With optimism in slightly greater supply this year than last, it's a good bet that manufacturing and R&D facilities will finally produce more than echoes and dust in 2004. This issue of WDM Solutions celebrates this change by reintroducing a pair of concepts with which you and certainly your bosses may no longer be familiar: capital equipment purchasing and new-product design.
In the area of capital equipment, our cover story (page 2) presents a brief tutorial on how to determine the right alignment system for your application. Yes, points out Samuel Miller of Newport Corp., everyone likes a bargain. But just as your company's salespeople are telling carriers that capital spending now can save operating expenditures later, the same holds true for the production equipment you may be considering. Features that improve process yield and cycle time considerations are usually worth the extra investment, provided you know which embodiments of these features apply to your particular requirements. Miller says that motion control, mechanical design, and thermal load management represent the three main areas you should examine when evaluating an alignment system.
Meanwhile, the trend toward outsourcing and off-the-shelf components has saved many companies money and time-to-market. However, it potentially closes the door on the opportunities that electronics engineers have exploited in the area of system-on-a-chip (SoC), particularly outside of optical communications. On page 6, Scott T. Wilkinson of startup Parama Networks describes how design engineers might apply SoC concepts to optical communications—and why they'd want to. Of course, most SoC development has usually required an in-house ASIC team. Don't have one? Scott has an answer for that.

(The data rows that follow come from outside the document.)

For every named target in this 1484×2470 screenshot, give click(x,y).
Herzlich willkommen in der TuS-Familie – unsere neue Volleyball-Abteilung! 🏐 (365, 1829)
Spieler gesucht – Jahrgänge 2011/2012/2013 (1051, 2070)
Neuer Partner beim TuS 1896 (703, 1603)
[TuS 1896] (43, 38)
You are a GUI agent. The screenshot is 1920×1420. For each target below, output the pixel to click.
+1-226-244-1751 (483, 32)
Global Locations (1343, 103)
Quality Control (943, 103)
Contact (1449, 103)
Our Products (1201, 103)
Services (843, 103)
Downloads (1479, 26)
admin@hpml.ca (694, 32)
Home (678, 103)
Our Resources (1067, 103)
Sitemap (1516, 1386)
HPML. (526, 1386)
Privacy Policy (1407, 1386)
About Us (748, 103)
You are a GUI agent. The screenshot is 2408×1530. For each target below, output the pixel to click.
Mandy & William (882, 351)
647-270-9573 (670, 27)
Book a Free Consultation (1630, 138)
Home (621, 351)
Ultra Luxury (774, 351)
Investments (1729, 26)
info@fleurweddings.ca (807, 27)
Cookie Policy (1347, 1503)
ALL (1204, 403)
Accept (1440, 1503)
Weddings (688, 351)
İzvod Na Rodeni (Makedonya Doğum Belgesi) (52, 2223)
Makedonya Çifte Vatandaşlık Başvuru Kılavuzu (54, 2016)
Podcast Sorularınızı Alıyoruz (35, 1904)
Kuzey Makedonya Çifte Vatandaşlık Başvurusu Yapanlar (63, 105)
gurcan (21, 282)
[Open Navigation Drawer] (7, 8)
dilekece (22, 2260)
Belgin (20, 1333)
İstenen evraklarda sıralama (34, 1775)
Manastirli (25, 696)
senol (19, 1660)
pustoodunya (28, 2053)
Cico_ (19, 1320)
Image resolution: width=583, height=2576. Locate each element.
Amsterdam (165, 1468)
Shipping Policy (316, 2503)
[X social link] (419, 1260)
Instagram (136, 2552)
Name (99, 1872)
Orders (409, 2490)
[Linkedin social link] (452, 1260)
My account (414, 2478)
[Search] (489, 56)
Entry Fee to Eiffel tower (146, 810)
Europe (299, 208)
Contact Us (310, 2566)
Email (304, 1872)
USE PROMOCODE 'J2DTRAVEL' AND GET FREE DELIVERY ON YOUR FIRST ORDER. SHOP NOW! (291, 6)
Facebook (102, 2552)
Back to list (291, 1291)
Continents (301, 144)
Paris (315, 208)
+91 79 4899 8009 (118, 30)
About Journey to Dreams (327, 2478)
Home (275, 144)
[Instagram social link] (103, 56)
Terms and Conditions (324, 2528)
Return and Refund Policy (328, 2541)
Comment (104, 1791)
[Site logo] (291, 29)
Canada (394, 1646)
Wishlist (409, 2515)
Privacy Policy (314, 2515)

Such articles might have seemed little more than nostalgic a year ago. However, the time has come to discuss the consequences of another nearly forgotten concept: revenue. While the outlandish spending on resources during the bubble should never be repeated, vendors do need to ensure that they are ready to meet customer requirements when spending picks up in the next 18–24 months—if not sooner. A rising tide may float all boats, but not if your company's boat springs a leak from disuse.